Wednesday, February 25, 2015

Meanwhile, Back on the Farm...

While Johnny was having fun in the sun in California, I was home having, well, fun in the sun in Oregon. It did not rain the entire 11 days he was gone. Having recovered from my Timolol debacle, I was bursting with energy and caught up on horse and goat hoof trimming, pen cleaning, grape pruning, asparagus and artichoke bed weeding, cleaning bird nest gourds and putting them up. Well, I also watched birds a bit for the four days of the Great Backyard Bird Count. Those photos are on my blog posts about that count. I did not take photos of hoof trimming or weeding or pen cleaning. Nor did I take photos of the huge hole I dug for burying a goat that died (not unexpectedly... she had been on her way out for weeks.).

But I did take a lot of photos of the lovely sunsets we had each night.

And a few of the many flowers blooming in our yard on this early spring.

But mostly I worked. After all that work, on Thursday, Feb. 19, I took a day off and toured the farm with friend Nancy. That morning, friend Harold had brought me a Jersey bull calf that I had ordered. Sir Loin is as cute as can be but the goats are terrified of him.


 And I made custard and ice cream, lots and lots of ice cream.... because I had too much milk from my four milking does. Sir Loin will help take care of that now. But I have been eating a lot of custard and ice cream and have plenty of milk beyond what Sir Loin drinks for making more ice cream... vanilla and mint and mint chocolate chip. Yum! Nancy got to taste the custard and ice cream and was so impressed she took some milk home to make more for herself... using her emu eggs for the custard.

On Saturday, Feb. 21, the day Johnny was to arrive at the Amtrak station, I took 85-year-old neighbor Irv, with his 14 homing pigeons, 5 Polish crested chickens, and 7 sacks of jerusalem artichokes to the Poultry Swap in Rickreall. There turned out to be far more miscellany than poultry at the poultry swap. Irv sold out of all but one bird in the first five minutes after we arrived... before we were even set up! It took a little longer to sell all the artichokes and the last rooster. Although I took my camera to the Poultry Swap, fully intending to take photos of Irv's set-up with his poultry, I did not have a chance before they were sold and gone.
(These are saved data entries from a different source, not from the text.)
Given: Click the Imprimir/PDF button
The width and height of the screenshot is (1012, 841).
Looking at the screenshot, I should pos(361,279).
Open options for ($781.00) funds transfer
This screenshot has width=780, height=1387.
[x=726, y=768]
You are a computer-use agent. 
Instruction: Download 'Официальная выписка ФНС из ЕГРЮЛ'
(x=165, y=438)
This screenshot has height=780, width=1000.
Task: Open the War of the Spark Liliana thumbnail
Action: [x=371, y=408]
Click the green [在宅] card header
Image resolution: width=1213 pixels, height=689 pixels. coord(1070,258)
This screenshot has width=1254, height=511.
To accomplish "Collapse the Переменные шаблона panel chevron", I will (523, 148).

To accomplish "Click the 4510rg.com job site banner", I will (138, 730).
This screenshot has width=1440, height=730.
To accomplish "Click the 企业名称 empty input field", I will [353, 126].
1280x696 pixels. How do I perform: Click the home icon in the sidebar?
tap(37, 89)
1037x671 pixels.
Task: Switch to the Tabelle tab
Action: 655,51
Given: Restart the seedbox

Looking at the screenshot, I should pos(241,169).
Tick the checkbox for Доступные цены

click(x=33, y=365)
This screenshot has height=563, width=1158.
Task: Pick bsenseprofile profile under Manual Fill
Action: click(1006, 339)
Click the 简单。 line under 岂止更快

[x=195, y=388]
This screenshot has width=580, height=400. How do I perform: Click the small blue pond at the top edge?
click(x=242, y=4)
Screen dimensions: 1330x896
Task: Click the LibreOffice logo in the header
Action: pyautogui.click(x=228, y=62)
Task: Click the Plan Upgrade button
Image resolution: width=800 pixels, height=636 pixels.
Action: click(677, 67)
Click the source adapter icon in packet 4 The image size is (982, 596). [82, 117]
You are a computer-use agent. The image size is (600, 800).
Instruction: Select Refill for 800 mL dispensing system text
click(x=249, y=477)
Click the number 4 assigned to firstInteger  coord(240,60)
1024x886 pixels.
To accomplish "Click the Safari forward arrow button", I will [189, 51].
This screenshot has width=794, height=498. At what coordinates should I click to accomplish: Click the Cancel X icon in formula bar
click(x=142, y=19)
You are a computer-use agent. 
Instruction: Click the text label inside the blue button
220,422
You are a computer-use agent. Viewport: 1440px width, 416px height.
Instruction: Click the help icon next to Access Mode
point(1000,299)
He even had several people give him their names if he had any more pigeons to sell in the future. 

I bought a dozen hatching eggs and gave nine of them to our setting half-banty hen. In three weeks, hopefully we will have chicks.

After we were sold out, we went to meet Johnny at the Amtrak station and take him home. It was good to have him back again. That night the crescent moon and Venus and Mars put on a show for us.

For some reason, the crescent moon looks like a full moon through the camera. I guess the bright portion lights up the shadowed area.

Zoomed up closer, Mars appears red next to bright white Venus.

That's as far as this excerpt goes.